■ **THE PROBLEM**
The data below holds the lines to copy: everything from the line containing "The width and height of the screenshot is (600, 434)." to the line containing "Task: Choose the 10 Users option", both ends included, set down exactly.

BEGIN RECORDS SUPPLIED

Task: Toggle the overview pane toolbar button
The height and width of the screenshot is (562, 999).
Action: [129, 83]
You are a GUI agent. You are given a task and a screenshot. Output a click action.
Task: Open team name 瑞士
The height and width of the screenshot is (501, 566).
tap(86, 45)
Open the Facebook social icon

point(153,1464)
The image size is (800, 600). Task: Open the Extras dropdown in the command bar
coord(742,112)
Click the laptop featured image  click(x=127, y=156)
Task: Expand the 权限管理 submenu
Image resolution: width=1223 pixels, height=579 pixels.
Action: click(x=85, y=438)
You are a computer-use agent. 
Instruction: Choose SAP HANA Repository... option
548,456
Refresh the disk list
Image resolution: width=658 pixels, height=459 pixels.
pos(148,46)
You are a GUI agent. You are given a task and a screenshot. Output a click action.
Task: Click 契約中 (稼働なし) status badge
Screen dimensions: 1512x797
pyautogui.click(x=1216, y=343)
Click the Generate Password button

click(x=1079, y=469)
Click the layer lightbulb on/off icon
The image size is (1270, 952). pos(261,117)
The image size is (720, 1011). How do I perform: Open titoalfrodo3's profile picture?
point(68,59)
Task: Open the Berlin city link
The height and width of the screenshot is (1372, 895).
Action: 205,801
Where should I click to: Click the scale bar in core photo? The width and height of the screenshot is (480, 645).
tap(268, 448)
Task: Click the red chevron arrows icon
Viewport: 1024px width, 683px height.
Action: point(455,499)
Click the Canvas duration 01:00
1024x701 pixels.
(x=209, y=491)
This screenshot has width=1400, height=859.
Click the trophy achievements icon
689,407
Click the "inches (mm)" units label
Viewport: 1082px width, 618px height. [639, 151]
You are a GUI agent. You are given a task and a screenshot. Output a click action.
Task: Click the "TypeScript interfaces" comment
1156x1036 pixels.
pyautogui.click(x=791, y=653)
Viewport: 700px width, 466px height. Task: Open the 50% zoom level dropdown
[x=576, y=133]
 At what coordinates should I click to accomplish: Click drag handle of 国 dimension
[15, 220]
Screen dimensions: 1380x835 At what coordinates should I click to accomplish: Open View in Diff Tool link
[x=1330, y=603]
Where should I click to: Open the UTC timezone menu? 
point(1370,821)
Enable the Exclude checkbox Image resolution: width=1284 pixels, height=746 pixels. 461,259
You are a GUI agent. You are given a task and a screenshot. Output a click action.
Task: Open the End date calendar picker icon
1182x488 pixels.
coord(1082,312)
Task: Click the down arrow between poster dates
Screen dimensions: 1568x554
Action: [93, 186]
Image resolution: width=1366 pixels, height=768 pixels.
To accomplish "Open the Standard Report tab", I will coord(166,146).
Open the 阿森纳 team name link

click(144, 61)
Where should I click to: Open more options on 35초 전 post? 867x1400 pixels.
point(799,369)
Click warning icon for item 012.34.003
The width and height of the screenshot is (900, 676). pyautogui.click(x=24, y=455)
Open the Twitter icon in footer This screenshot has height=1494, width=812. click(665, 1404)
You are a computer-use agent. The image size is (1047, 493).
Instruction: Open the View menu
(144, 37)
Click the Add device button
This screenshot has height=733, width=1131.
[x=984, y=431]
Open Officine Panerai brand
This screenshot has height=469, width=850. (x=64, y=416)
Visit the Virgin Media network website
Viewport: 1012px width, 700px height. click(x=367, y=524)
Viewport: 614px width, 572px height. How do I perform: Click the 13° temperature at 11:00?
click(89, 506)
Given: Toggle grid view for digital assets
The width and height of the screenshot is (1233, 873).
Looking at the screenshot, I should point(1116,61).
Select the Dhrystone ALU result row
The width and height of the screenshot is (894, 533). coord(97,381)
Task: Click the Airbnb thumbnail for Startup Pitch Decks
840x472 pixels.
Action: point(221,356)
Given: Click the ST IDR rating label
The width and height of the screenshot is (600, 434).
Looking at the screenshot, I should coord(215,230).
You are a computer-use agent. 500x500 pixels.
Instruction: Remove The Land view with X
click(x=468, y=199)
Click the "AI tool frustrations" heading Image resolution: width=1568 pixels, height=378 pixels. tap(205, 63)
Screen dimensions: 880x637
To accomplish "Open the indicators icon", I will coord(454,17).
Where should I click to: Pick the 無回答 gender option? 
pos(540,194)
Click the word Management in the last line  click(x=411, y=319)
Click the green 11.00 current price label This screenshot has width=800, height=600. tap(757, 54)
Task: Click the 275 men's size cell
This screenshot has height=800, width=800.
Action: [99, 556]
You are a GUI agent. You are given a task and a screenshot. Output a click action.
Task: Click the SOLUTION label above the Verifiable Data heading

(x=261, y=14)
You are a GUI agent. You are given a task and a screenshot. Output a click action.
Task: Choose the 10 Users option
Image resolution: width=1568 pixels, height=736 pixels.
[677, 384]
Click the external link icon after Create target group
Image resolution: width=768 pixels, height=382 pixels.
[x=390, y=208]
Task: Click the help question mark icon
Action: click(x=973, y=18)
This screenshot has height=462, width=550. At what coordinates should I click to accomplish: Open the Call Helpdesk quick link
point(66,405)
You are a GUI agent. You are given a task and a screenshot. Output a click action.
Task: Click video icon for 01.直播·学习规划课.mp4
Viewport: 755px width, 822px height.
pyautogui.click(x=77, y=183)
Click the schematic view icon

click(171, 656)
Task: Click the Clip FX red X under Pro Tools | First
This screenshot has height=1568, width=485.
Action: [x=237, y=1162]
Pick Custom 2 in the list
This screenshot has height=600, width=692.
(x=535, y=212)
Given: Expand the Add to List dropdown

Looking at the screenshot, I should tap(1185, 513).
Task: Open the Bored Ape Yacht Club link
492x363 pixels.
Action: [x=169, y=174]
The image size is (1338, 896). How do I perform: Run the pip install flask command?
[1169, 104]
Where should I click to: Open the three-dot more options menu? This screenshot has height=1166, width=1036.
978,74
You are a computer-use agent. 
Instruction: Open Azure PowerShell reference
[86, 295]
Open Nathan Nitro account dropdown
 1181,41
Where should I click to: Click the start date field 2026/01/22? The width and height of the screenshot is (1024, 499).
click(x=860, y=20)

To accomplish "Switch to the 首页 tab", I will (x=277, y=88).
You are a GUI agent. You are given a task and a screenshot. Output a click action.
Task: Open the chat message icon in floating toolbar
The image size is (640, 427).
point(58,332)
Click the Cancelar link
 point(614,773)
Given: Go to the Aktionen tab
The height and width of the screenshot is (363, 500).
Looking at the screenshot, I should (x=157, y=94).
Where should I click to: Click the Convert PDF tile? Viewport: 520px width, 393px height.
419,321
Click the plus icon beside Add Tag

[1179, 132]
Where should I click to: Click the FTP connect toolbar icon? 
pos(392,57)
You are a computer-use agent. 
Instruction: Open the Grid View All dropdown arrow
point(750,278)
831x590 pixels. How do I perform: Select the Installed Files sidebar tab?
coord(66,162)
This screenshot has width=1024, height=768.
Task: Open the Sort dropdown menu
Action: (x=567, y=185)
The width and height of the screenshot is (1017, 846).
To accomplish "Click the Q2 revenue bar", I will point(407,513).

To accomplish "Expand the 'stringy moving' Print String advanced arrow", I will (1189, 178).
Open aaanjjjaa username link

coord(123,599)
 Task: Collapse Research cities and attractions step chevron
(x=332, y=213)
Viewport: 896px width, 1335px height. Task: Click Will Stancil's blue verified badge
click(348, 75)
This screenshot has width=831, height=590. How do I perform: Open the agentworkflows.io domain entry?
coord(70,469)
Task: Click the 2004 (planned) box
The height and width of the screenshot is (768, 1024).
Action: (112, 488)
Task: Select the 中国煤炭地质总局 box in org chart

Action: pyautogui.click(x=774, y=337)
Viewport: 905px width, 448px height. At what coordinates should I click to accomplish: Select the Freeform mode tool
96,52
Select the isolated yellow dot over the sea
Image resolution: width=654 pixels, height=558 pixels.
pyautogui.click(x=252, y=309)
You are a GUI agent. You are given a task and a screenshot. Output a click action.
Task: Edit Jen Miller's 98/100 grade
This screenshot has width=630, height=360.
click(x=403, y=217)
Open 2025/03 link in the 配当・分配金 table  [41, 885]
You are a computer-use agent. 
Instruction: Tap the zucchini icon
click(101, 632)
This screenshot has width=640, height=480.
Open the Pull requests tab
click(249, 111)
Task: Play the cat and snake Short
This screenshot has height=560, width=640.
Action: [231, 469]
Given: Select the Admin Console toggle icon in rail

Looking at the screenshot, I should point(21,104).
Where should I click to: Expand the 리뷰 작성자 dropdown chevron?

END RECORDS SUPPLIED

■ **SOLUTION TO THIS TASK**
The width and height of the screenshot is (600, 434).
Looking at the screenshot, I should coord(215,230).
You are a computer-use agent. 500x500 pixels.
Instruction: Remove The Land view with X
click(x=468, y=199)
Click the "AI tool frustrations" heading Image resolution: width=1568 pixels, height=378 pixels. tap(205, 63)
Screen dimensions: 880x637
To accomplish "Open the indicators icon", I will coord(454,17).
Where should I click to: Pick the 無回答 gender option? 
pos(540,194)
Click the word Management in the last line  click(x=411, y=319)
Click the green 11.00 current price label This screenshot has width=800, height=600. tap(757, 54)
Task: Click the 275 men's size cell
This screenshot has height=800, width=800.
Action: [99, 556]
You are a GUI agent. You are given a task and a screenshot. Output a click action.
Task: Click the SOLUTION label above the Verifiable Data heading

(x=261, y=14)
You are a GUI agent. You are given a task and a screenshot. Output a click action.
Task: Choose the 10 Users option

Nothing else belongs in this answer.